It Must
Be Borne In Mind That No Englishman Has Ever Been Loved So Well
By The Natives As This
Old and courageous friend of the Maharana
of Oodeypur, who, in his turn, was so friendly towards the natives
that
The humblest of them never saw a trace of contempt in his
demeanour. He wrote before ethnology had reached its present stage
of development, but his book is still an authority on everything
concerning Rajistan. Though the author's opinion of his work was
not very high, though he stated that "it is nothing but a
conscientious collection of materials for a future historian,"
still in this book is to be found many a thing undreamed of by any
British civil servant.
Let our friends smile incredulously. Let our enemies laugh at
our pretensions to penetrate the world-mysteries of Aryavarta,"
as a certain critic recently expressed himself. However pessimistic
may be our critics' views, yet, even in the event of our conclusions
not proving more trustworthy than those of Fergusson, Wilson,
Wheeler, and the rest of the archeologists and Sanskritists who
have written about India, still, I hope, they will not be less
susceptible of proof. We are daily reminded that, like unreasonable
children, we have undertaken a task before which archaeologists
and historians, aided by all the influence and wealth of the
Government, have shrunk dismayed; that we have taken upon ourselves
a work which has proved to be beyond the capacities of the Royal
Asiatic Society.
Let it be so.
Let everyone try to remember, as we ourselves remember, that not
very long ago a poor Hungarian, who not only had no means of any
kind but was almost a beggar, traveled on foot to Tibet through
unknown and dangerous countries, led only by the love of learning
and the eager wish to pour light on the historical origin of his
nation. The result was that inexhaustible mines of literary
treasures were discovered. Philology, which till then had wandered
in the Egyptian darkness of etymological labyrinths, and was about
to ask the sanction of the scientific world to one of the wildest
of theories, suddenly stumbled on the clue of Ariadne. Philology
discovered, at last, that the Sanskrit language is, if not the
forefather, at least - to use the language of Max Muller - "the elder
brother" of all classical languages. Thanks to the extraordinary
zeal of Alexander Csoma de Koros, Tibet yielded a language the
literature of which was totally unknown.
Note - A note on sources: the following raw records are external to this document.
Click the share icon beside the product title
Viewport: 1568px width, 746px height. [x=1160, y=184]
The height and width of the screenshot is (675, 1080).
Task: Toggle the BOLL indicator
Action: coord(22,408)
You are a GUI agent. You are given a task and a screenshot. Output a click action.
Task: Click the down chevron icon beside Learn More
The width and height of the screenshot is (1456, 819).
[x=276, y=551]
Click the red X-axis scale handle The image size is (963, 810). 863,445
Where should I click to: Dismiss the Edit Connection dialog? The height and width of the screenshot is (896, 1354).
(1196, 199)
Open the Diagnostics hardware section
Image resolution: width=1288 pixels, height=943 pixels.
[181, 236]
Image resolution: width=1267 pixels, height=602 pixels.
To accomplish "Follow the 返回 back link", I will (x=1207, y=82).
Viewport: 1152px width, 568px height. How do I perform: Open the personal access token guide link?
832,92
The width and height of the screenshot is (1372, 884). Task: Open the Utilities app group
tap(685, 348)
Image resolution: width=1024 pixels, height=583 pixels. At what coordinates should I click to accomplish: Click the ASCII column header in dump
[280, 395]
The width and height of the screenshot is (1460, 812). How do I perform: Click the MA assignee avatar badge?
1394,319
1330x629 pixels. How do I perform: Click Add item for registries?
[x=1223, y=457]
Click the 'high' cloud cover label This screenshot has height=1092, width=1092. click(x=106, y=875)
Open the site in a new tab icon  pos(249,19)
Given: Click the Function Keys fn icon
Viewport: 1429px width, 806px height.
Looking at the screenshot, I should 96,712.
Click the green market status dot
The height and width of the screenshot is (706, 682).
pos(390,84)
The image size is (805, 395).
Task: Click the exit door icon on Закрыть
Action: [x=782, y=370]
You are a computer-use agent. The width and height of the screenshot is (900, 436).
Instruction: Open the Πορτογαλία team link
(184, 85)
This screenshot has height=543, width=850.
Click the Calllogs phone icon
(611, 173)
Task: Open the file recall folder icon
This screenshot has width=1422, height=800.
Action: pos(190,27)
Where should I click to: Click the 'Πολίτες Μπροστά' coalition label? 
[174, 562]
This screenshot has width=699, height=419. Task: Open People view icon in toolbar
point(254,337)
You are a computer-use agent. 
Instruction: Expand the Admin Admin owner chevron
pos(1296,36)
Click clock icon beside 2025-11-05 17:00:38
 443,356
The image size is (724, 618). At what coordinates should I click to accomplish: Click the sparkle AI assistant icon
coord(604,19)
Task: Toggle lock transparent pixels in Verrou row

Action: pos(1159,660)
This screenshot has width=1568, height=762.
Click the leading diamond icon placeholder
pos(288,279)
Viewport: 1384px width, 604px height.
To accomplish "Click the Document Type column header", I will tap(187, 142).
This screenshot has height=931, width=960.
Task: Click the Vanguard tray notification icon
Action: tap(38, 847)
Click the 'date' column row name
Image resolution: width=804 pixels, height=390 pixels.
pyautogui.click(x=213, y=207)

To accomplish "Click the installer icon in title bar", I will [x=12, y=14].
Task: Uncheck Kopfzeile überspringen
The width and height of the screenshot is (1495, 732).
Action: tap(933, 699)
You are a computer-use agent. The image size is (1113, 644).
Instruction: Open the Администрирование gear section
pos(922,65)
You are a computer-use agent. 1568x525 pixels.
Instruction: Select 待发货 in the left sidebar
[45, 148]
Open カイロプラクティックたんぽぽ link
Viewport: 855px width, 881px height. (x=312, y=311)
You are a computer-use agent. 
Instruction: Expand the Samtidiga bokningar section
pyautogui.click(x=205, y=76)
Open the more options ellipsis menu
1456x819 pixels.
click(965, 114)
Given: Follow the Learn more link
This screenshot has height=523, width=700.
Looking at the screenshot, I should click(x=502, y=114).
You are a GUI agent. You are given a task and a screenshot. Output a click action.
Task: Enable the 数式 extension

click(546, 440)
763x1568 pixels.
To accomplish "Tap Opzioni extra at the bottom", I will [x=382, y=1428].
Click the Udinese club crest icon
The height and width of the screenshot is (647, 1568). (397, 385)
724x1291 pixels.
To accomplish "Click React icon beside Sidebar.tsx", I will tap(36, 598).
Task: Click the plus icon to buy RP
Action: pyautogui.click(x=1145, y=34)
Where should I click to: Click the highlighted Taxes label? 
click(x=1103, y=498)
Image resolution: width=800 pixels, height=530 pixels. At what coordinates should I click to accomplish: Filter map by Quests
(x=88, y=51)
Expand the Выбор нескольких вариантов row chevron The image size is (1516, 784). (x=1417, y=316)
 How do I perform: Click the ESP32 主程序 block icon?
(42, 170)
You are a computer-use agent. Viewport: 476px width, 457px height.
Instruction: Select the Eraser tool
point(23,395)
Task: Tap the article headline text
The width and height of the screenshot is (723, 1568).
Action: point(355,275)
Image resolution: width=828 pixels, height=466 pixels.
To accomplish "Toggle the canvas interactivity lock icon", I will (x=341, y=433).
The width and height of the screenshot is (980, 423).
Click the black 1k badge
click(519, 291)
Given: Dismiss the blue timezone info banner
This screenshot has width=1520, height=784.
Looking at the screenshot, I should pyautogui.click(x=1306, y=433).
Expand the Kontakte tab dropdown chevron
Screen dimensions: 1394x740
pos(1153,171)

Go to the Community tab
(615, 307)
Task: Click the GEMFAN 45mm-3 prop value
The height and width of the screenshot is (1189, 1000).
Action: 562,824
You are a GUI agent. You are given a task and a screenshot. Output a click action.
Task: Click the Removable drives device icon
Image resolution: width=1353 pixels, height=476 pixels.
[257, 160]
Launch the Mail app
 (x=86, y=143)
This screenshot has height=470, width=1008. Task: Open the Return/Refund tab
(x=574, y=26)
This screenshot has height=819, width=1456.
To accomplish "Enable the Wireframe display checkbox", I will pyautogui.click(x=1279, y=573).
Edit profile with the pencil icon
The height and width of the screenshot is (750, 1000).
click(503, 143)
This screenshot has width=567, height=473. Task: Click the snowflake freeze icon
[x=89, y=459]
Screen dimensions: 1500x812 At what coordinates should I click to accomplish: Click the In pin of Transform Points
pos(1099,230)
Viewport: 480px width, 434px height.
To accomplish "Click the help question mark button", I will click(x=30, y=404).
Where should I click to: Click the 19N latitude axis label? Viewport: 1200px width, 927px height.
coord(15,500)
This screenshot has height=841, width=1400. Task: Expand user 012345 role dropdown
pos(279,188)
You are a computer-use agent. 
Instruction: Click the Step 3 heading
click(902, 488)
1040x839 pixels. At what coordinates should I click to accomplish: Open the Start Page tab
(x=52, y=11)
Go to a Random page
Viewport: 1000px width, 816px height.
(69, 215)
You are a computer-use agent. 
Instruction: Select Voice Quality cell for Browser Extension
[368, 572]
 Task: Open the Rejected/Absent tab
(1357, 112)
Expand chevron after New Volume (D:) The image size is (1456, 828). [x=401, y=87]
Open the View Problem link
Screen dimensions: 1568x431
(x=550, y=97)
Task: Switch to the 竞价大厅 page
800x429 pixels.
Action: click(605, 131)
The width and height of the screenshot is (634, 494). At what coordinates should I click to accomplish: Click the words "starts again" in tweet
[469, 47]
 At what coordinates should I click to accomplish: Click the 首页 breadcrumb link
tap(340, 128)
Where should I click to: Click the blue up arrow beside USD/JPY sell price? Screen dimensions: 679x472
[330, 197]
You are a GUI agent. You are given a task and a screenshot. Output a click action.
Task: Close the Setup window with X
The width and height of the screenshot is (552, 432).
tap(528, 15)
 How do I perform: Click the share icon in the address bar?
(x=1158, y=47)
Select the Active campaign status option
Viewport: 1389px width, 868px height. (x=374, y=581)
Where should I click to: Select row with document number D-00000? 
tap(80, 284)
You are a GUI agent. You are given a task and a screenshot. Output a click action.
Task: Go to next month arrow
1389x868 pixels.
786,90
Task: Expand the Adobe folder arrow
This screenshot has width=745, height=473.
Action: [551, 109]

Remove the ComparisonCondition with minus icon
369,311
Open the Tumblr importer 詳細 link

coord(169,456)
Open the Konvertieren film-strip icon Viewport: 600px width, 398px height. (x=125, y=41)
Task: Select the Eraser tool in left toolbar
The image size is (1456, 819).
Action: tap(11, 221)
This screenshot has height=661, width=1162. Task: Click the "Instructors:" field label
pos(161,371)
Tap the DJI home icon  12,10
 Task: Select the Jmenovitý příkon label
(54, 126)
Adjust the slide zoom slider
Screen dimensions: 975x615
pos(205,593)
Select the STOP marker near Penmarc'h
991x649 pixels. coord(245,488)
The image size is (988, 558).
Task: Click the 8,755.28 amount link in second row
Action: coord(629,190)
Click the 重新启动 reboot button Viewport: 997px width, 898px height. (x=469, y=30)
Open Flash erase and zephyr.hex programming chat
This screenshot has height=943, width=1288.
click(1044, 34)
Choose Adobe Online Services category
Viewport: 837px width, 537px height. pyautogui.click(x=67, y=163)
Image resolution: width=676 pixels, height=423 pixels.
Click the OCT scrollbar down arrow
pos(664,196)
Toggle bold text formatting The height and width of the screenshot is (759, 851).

He partly translated it
and partly analyzed and explained it. His translations have shown
the scientific world that (1) the originals of the Zend-Avesta,
the sacred scriptures of the sun-worshippers, of Tripitaka, that
of the Buddhists, and of Aytareya-Brahmanam, that of the Brahmans,
were written in one and the same Sanskrit language; (2) that all
these three languages - Zend, Nepalese, and the modern Brahman
Sanskrit - are more or less dialects of the first; (3) that old
Sanskrit is the origin of all the less ancient Indo-European
languages, as well as of the modern European tongues and dialects;
(4) that the three chief religions of heathendom - Zoroastrianism,
Buddhism and Brahmanism - are mere heresies of the monotheistic
teachings of the Vedas, which does not prevent them from being
real ancient religions and not modern falsifications.